Bank of America Corp (NYSE:BAC), another big portion of Fairholme’s 2Q 13F, at 12%, reported 2Q results that put operating earnings at $0.17 per share, down from $0.33 the same quarter last year and $0.31 from the previous quarter. Bank of America did manage to increase its Tier 1 common equity ratio to 11.24% for 2Q, up from 9.86% at the end of 2011. The company’s delinquency rates continue to be above its peers, but reserves now cover almost 2-times current annualized net-charge offs.
Bank of America has had positive insider activity during the first half of 2012. Fairholme has kept their Bank of America position for over a year and a half. Fairholme has some high-level fellow investors in Bank of America, including the likes of the gold bug John Paulson and Kerr Neilson of Platinum Asset Management. Ken Griffin upped his 1Q stake by 64% in 2Q, and D.E. Shaw upped his by 57%.
Citigroup Inc. (NYSE:C), like the previous two companies trades at a historically low P/B, currently at 0.5. The company’s 2Q operating results came in at $1.00 per share, versus $1.07 a year ago and $0.95 last quarter. Consensus estimates were $0.89. Citi remains troubled with core revenue generation, posting revenue that was down 7% year over year, versus expenses that were only down 2%.
JPMorgan Chase & Co. (NYSE:JPM) and Wells Fargo & Company (NYSE:WFC) have been two of the better performing financial stocks over the last five years, with JPMorgan down 13% and Wells only down 4%, while the other three names are all down over 80% over the five year period: AIG down 98%, Citi down 93% and Bank of America down 82%. Both JPMorgan and Wells also have industry high P/B ratios, JPMorgan at 1.2 and Wells at 1.4.

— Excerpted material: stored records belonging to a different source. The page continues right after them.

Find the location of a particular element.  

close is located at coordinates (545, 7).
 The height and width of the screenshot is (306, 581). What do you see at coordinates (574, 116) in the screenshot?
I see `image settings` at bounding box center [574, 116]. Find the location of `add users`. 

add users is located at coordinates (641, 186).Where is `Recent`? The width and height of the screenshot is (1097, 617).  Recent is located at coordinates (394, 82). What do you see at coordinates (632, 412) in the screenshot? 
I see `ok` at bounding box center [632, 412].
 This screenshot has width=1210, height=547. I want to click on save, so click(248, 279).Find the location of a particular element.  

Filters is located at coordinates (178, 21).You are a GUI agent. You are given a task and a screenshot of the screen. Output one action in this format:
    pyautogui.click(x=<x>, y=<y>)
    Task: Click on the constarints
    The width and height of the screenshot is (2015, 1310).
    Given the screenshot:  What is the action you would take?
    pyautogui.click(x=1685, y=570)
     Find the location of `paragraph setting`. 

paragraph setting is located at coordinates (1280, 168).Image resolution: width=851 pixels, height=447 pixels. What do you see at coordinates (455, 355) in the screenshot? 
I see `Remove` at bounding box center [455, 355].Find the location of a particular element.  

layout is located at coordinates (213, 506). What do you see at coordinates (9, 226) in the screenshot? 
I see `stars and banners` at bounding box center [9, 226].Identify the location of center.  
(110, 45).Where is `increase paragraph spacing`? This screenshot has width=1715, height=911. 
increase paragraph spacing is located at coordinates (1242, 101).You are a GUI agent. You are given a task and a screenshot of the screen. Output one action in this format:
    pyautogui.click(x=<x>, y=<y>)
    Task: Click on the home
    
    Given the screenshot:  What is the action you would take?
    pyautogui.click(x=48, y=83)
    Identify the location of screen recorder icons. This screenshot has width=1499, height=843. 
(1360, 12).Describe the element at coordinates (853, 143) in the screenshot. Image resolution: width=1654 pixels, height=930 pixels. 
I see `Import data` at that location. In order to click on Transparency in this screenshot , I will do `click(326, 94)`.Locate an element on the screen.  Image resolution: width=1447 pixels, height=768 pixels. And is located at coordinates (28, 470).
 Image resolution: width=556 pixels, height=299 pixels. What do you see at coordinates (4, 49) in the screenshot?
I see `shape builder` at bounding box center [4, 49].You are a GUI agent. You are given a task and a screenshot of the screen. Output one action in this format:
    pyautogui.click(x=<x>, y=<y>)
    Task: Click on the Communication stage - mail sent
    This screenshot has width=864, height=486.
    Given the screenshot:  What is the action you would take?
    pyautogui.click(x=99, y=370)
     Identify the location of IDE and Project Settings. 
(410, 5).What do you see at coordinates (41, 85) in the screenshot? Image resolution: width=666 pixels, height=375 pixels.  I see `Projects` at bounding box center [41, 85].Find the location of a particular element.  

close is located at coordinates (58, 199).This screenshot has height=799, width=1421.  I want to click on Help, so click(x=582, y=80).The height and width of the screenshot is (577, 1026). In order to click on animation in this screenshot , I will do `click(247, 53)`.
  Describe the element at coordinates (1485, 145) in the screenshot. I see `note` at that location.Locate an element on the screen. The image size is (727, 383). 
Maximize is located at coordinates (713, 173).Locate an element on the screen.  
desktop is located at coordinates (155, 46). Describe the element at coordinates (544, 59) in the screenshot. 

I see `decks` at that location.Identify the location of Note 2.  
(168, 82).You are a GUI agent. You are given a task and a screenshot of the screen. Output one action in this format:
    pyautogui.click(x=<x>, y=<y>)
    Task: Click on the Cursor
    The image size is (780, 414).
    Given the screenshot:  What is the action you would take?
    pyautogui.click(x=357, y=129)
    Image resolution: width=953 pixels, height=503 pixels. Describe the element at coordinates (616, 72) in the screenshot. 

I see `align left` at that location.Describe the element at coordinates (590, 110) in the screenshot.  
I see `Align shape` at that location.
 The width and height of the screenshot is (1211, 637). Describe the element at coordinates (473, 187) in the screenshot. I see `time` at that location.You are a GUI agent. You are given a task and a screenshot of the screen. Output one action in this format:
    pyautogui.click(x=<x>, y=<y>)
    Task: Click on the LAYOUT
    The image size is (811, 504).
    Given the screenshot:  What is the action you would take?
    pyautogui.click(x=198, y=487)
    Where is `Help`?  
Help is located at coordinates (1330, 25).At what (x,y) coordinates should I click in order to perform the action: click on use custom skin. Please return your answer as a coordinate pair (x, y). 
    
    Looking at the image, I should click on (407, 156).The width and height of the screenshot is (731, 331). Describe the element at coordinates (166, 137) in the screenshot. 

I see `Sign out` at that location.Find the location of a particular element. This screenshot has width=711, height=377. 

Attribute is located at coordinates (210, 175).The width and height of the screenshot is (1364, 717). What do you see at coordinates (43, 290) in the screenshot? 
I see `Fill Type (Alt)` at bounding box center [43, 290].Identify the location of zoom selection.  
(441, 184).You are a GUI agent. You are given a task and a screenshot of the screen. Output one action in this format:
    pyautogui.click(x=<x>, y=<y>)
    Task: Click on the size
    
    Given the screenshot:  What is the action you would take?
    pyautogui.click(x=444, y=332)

Wells Fargo has attracted some of the biggest interest from the top funds we track.Warren Buffett has 18.5% of his 2Q 13F portfolio invested in Wells Fargo, and alongside him are Ken Fisher and D.E. Shaw, owning around 10 million shares each. Wells reported 2Q earnings of $0.82 per share, up from $0.76 the same quarter last year and $0.75 last quarter. The issues surrounding Wells’s shares are with valuation; the company trades at one of the higher P/B ratios and is expected to grow earnings 10% next year.
Insider sales for JPMorgan have been robust of late, possibly signaling that the stock is overdone for now. The company did report a pre-tax loss of $4.4 billion in 2Q related to the CIO issue, well above the May estimate of $2 billion, but below the market estimate of $5-7 billion. However, Jim Chanos upped his 1Q stake by 253%. The last three stocks mentioned – Citi, Wells & JPMorgan – are all top picks of Crispin Odey.
Jim Chanos was also upping his stake in Citi, by 266%, at the same time he upped his stake in JPMorgan. As well, of the funds we track, there are fifteen with over 3% of their 2Q 13F portfolio invested in Citi.
The industry has not fully recovered from the financial crisis. The Dow Jones U.S. Financials Index is down almost 50% over the past five years, while the Dow Jones Index is only down 2%; the financials index is up 21% year to date, versus the Dow Jones up only 11%.
Two of the more beaten down names have been AIG and Bank of America. Both trade at P/B ratios of around 0.5, which is below the industry average of 0.8, but both also have a much tougher road back. Nonetheless, these two companies should benefit from QE3 with a stabilizing of their balance sheets going forward. However, for those looking for a less risky entry into financials, they should consider JPMorgan or Wells Fargo, each paying a decent dividend at 3% and 2.5%, respectively.